In lucid words,$(n-r)$ is even.
Hence the result.
Solution 3:
We represent $G$ by a symmetric relation on the set of points $P$, which we also call $G$, so $$G = \{(a,b), (b,a) : \text{there is an edge between } a \text{ and } b\}$$ Clearly, $\#G |2$ where $\#G$ is the number of elements in $G$. Now $$\deg (a) = \# \{(a,x): (a,x) \in G\}$$ Since we have $$\sum_{a\in P} \deg(a) = \sum_{a\in P} \# \{(a,x): (a,x) \in G\} = \#\{(x,y) : (x,y) \in G\} = \# G$$ We know $$\sum_{a\in P} \deg (a) | 2$$ From number theory we have $$\sum_{j=1}^n a_j |2 \Leftrightarrow \#\{a_j : a_j \not|\, 2\}|2$$ (the number of odd numbers in a sum is even, iff the sum is even) and setting $a_j = \deg(b_j)$ with $b_j \in P$ an enumeration of $P$, the statement follows.
Solution 4:
Suppose we have an arbitrary graph with $l$ vertices.
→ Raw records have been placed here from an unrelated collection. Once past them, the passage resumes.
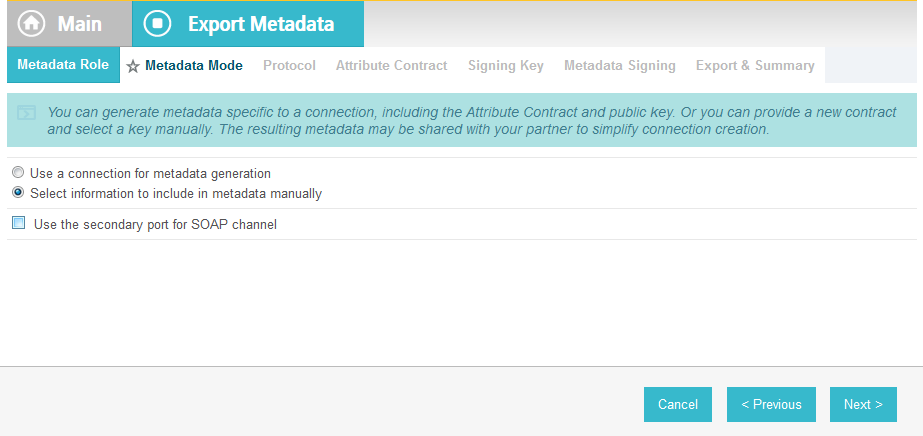Click the home icon beside Main
This screenshot has width=923, height=436.
[x=31, y=24]
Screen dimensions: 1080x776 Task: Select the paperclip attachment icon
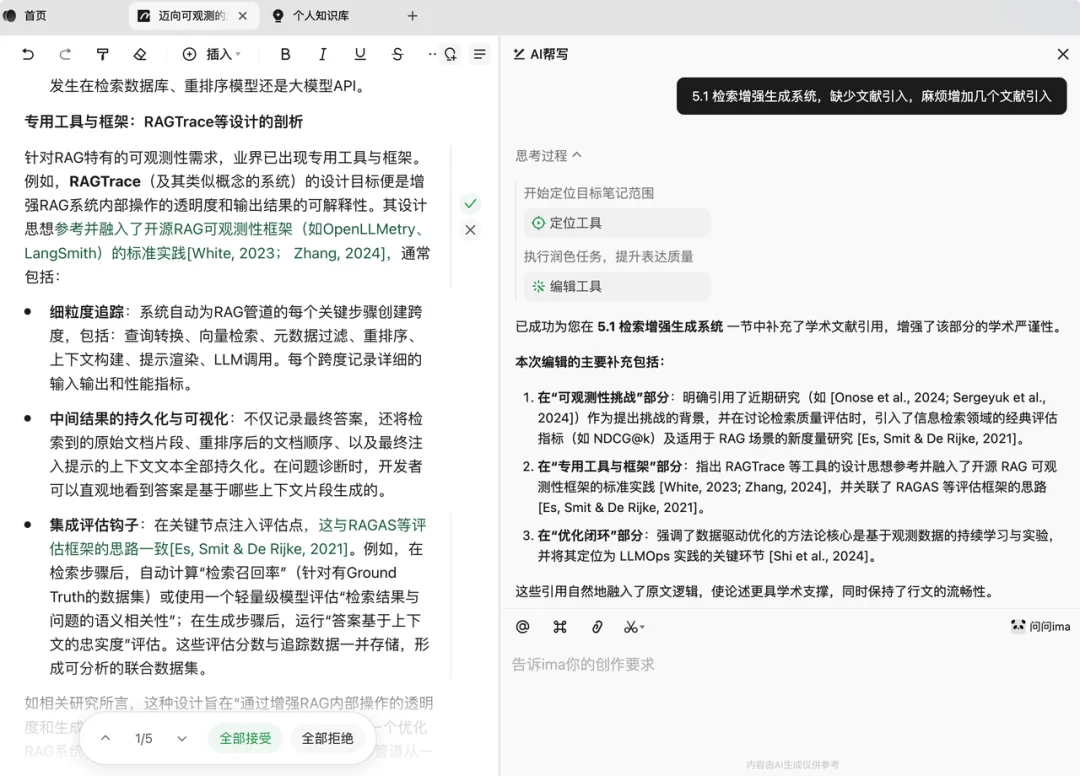tap(597, 627)
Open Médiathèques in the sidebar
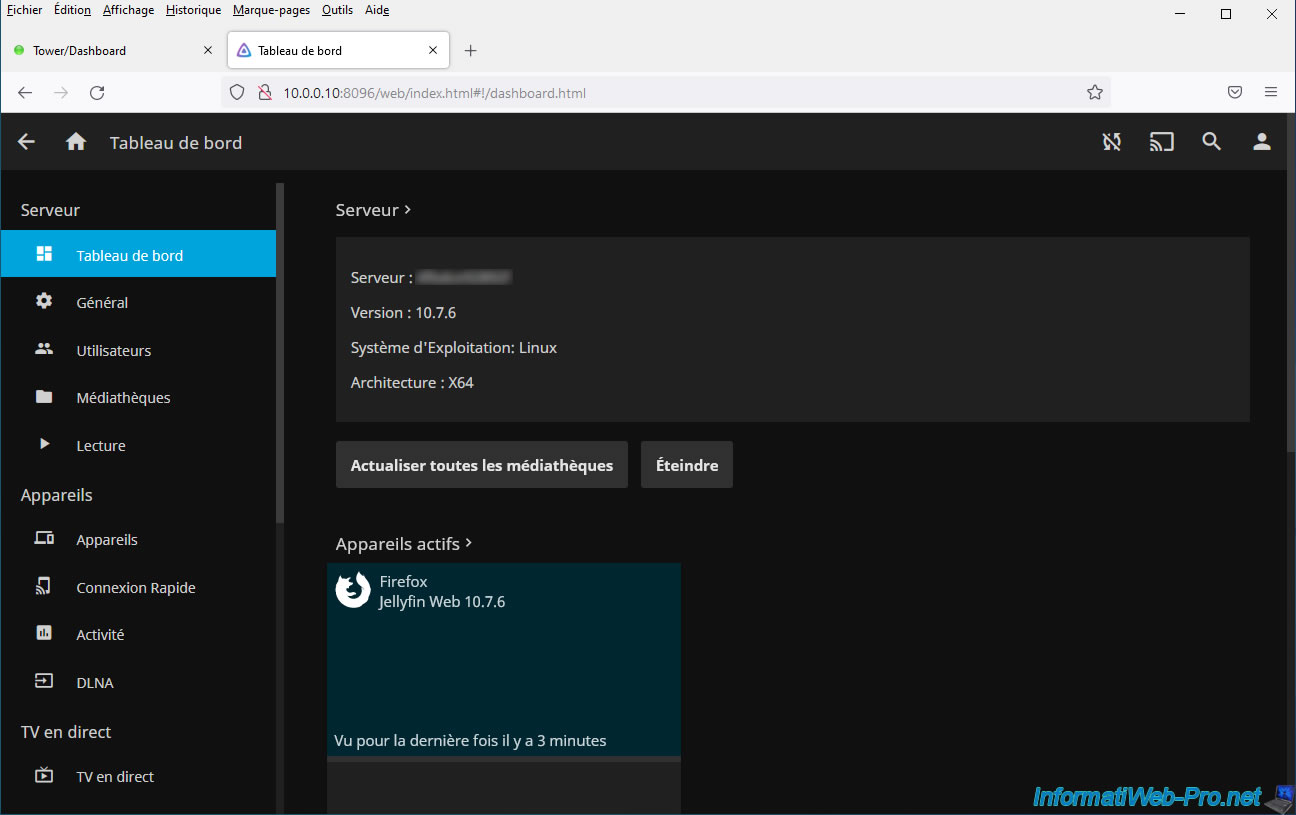 [123, 398]
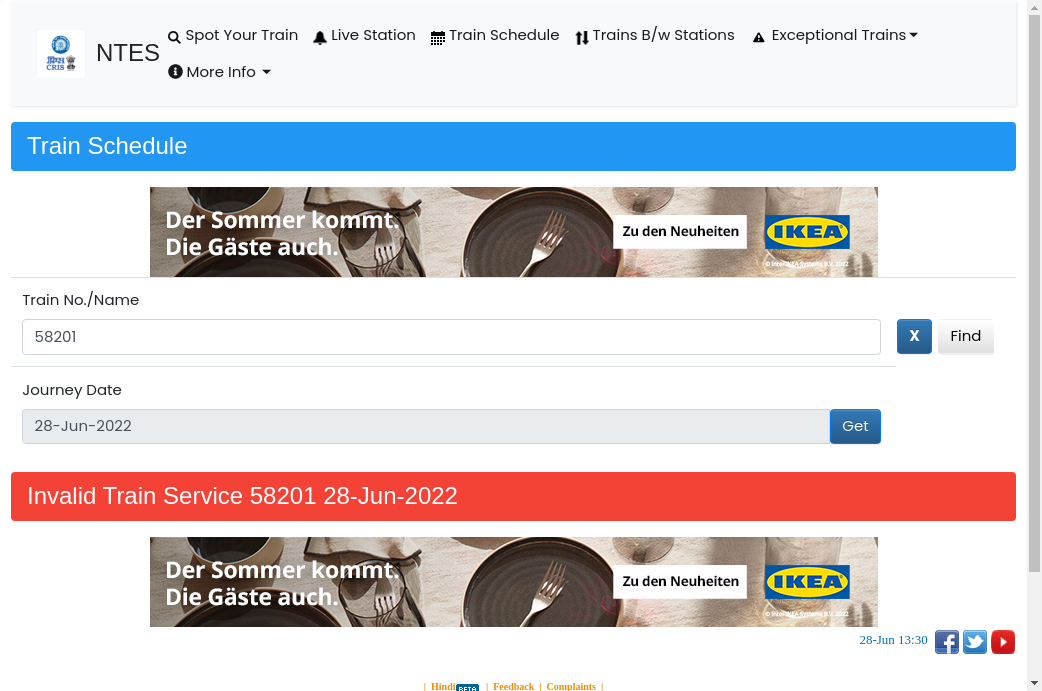1042x691 pixels.
Task: Click the Train No./Name input field
Action: [x=451, y=337]
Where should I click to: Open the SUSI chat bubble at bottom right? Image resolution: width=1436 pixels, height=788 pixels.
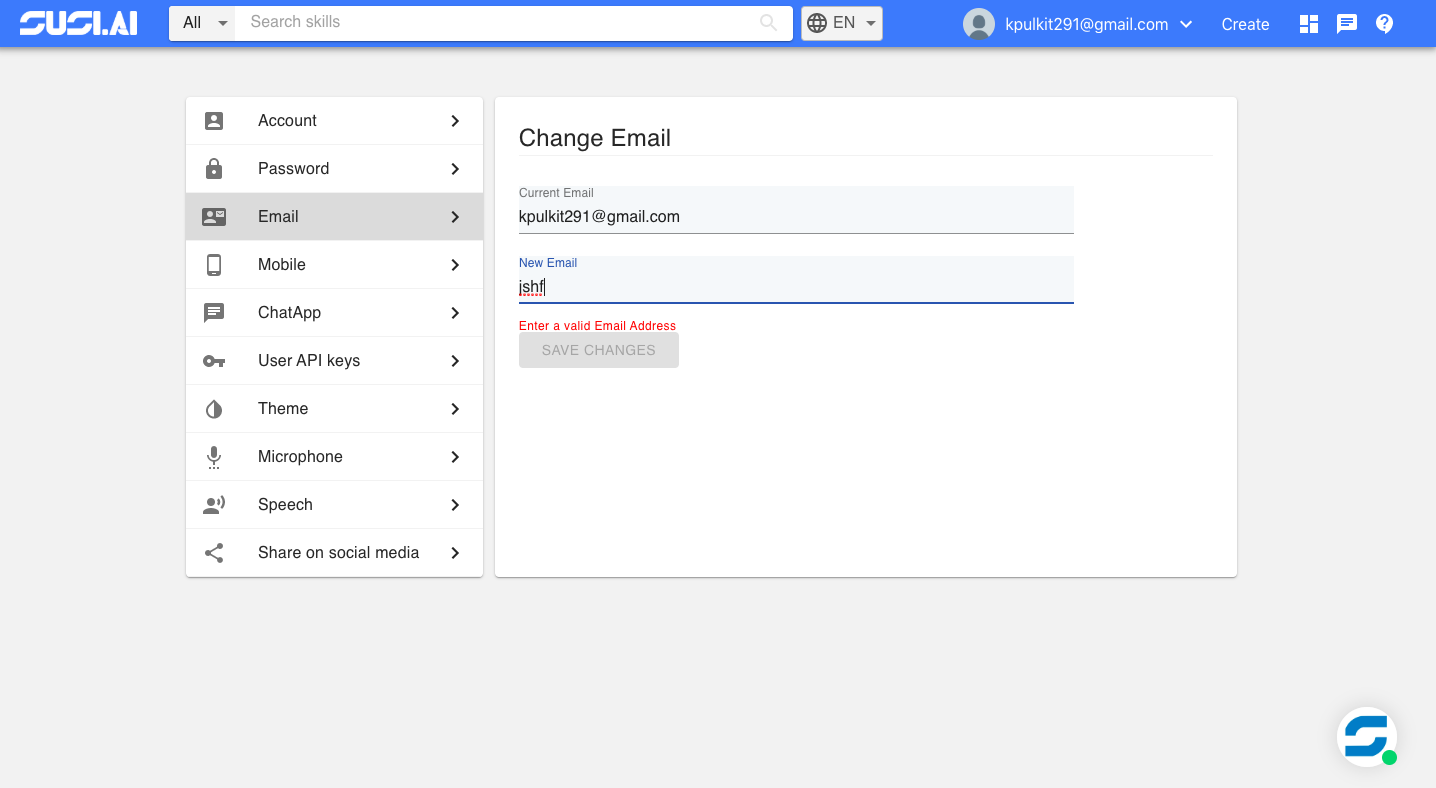point(1367,737)
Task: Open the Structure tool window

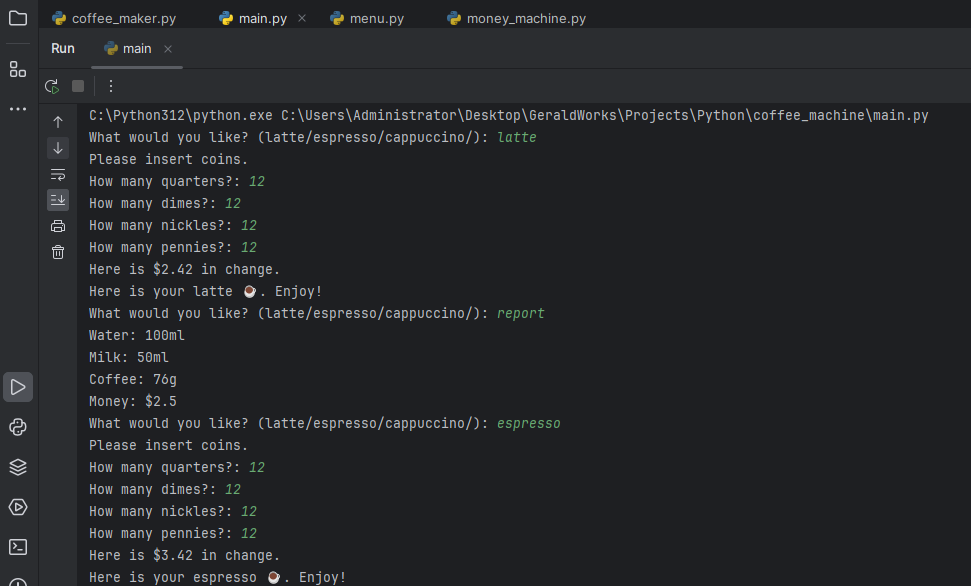Action: click(x=18, y=69)
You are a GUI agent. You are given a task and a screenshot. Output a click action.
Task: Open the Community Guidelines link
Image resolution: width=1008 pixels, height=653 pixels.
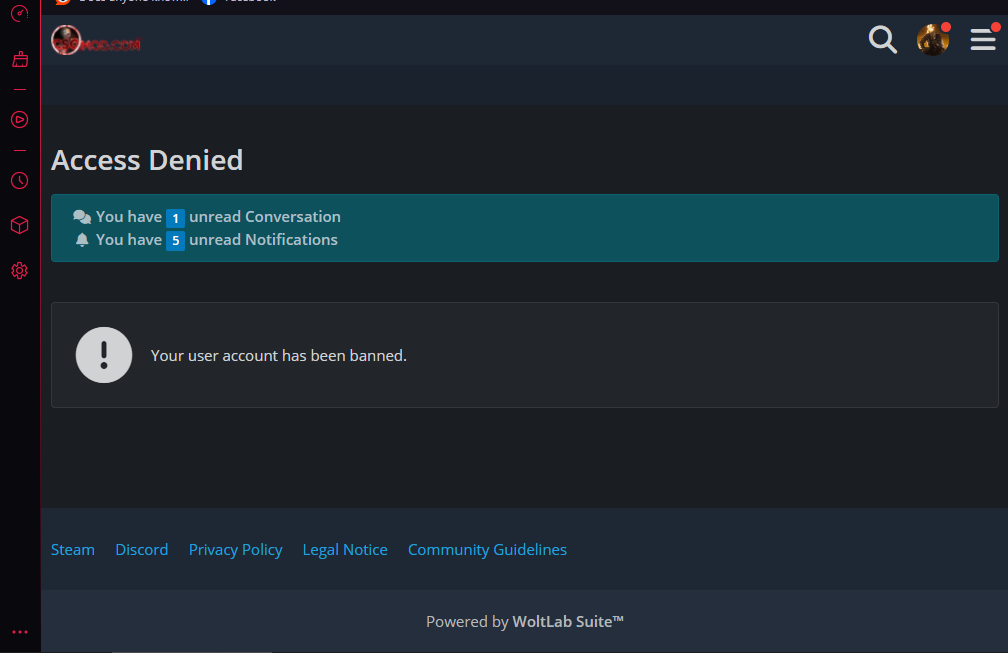coord(487,550)
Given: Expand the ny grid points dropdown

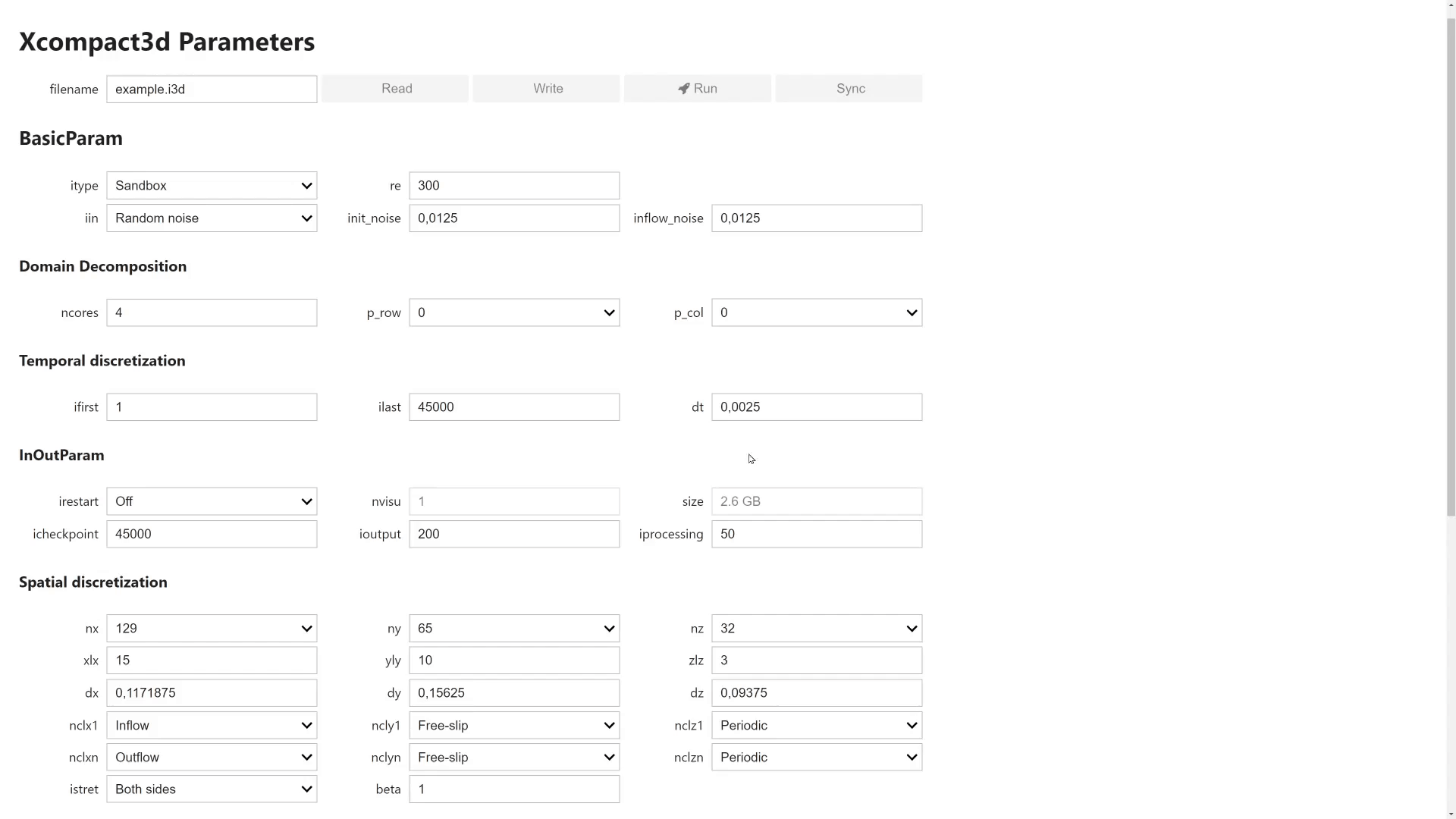Looking at the screenshot, I should [x=514, y=628].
Suppose we have $n$ vertices with odd degree. Let's consider what happens when we connect(or remove) an edge between any two vertices, there're two possibilities:
1) The two vertices are both of even(or odd) degree: Suppose both vertices are even degree. Connecting(or removing) an edge between them will increase the degree of both vertices by $1$ (or decrease in case of removing an edge), therefore both vertices will become odd degree, and $n$ will increase by $2$.
Similarly, if the two vertices were initially odd degree, then connecting(or removing) an edge will turn both of the vertices into even degree, and $n$ will decrease by $2$.
2) One vertex is odd while the other is even. In this case, connecting(or removing) an edge will turn the odd vertex into an even one, and the odd vertex becomes even. Therefore $n$ will remain unchanged.
From this we learn that the number of odd degree vertices $n$ can only increase/decrease in steps of $2$(or remain unchanged) as we create(remove) edges.
Now when we construct any graph we wish, we start with our vertices isolated from each other with not a single connection(edge). Therefore, initially $n=0$(all vertices are of even degree since not a single edge connects them) , and as we make connections, it can only increase/decrease in steps of $2$, therefore $n$ will remain even.
Solution 5:
Hint: What is the sum of the degrees of all vertices?